(PROBLEM) Reproduce each line from the records that holds "click".

(SOURCE DATA)
<<<<

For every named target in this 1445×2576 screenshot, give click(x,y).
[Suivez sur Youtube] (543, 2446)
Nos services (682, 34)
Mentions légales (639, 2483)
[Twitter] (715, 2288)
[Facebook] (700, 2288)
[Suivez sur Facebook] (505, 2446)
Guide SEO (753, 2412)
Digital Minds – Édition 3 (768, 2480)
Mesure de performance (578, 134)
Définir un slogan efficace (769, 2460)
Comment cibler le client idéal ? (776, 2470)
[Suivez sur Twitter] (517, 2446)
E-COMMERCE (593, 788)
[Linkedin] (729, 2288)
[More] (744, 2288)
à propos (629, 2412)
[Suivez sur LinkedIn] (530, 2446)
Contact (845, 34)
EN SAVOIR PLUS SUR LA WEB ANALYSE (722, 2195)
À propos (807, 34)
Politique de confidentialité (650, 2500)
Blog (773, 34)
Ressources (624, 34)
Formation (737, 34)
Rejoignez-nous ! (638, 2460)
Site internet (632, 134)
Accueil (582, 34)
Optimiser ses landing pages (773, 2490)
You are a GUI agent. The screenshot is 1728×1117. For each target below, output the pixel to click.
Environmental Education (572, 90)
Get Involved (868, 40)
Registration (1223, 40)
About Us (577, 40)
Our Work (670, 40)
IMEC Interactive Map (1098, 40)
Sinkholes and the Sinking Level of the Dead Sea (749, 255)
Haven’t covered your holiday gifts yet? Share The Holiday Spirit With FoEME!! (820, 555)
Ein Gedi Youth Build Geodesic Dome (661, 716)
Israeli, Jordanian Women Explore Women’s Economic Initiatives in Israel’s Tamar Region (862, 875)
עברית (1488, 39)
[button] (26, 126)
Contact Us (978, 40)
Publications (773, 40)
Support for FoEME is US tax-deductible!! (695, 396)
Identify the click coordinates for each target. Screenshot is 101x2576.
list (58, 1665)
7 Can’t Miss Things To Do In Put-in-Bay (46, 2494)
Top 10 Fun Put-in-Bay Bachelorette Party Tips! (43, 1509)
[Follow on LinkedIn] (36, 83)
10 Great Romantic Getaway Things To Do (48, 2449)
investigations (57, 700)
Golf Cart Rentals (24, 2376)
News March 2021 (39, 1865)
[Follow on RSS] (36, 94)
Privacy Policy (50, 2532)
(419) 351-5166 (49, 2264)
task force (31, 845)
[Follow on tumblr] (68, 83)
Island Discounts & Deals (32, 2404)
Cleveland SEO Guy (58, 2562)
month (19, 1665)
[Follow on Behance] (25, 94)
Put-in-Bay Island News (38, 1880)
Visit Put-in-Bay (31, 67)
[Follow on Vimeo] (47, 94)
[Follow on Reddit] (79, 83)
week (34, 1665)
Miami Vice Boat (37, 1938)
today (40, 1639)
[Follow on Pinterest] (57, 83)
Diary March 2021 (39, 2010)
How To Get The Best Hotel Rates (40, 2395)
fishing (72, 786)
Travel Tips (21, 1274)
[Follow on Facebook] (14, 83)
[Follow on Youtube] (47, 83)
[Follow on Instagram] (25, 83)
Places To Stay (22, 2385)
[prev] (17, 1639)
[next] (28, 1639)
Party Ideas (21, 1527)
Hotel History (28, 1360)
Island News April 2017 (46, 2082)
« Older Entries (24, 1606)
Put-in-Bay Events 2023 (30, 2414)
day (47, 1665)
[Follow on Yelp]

>>>>

(RESULT FOR THIS EXERCISE)
For every named target in this 1445×2576 screenshot, give click(x,y).
You are a GUI agent. The screenshot is 1728×1117. For each target below, output the pixel to click.
Identify the click coordinates for each target. Screenshot is 101x2576.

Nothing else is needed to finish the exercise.